By Laura Hansen.
Prior to the practice of Asana, are the practices of the Yamas and Niyamas which serve as an ethical code and foundation for the practice of yoga. These are moral ideals to strive for and the idea is improve the practice of these disciplines. The fourth yama is Chastity or Brahmacharya. This can have several different meanings. Generally, Brahmacharya means control over the senses, specifically it means chastity.
For beginners, the important thing is to begin to recognize when we are indulging our senses in ways that are not healthy. For example, I often having cravings for sweet things. I know that my body does not need more sugar. Furthermore, I know that more sugar is harmful to my body, yet I continue to consume sugar. In this case, I have no control over my taste or hunger; sugar is dominating my mind. At the most simplistic level, Brahmacharya advises me to control my urge for sugar.

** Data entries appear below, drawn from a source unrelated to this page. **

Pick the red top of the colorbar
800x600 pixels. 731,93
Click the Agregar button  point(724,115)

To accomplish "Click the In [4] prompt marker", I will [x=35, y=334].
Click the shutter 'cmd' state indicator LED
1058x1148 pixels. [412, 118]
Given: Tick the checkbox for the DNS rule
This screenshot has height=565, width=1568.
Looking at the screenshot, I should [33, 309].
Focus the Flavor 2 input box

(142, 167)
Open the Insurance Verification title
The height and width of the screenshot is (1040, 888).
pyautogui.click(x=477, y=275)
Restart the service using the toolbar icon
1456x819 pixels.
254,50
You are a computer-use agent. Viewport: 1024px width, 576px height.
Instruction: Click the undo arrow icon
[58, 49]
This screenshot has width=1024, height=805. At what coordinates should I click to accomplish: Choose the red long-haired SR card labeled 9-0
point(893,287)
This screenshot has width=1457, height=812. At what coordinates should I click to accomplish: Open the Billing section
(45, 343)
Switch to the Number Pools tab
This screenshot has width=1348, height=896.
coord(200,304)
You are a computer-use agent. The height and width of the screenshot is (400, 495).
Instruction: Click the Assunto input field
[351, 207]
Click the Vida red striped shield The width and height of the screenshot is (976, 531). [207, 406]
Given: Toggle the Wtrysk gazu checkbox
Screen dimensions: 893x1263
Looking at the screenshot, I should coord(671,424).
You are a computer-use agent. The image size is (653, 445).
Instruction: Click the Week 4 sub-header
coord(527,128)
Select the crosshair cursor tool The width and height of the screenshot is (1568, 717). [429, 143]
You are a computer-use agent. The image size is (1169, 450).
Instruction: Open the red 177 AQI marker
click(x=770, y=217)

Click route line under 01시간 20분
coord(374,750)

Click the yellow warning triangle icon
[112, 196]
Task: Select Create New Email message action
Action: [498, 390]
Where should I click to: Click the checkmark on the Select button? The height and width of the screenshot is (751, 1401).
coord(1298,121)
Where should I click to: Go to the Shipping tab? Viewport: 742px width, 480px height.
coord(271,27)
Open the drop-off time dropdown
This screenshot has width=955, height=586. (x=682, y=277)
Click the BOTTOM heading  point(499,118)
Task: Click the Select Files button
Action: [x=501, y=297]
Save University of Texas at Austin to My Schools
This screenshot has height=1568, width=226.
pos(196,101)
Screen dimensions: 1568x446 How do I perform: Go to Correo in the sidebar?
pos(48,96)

An important distinction is made between suppressing desire and ceasing desire. Suppressing desire is seen as problematic because in the long term it can result in greater craving. Rather than trying to artificially suppress desire, Brahmacharya asks the practitioner to be pure in thoughts, words and deeds. By focusing on purity, the goal is achieved. Teachers concur that the practice of Brahmacharya is difficult and requires a strong will, a strong meditation practice, and a good teacher.
The ultimate form of Brahmacharya is chastity or refraining from sex. Some teachers stress the importance of avoiding all sexual enjoyment. Much of the discussion of chastity is written from the male perspective and talks about retaining the sperm. Nevertheless, chastity is a difficult practice for most men and women. According to Patanjali (1999) this practice is not required of householders but is encouraged for those who are devoting their lives to God and enlightenment.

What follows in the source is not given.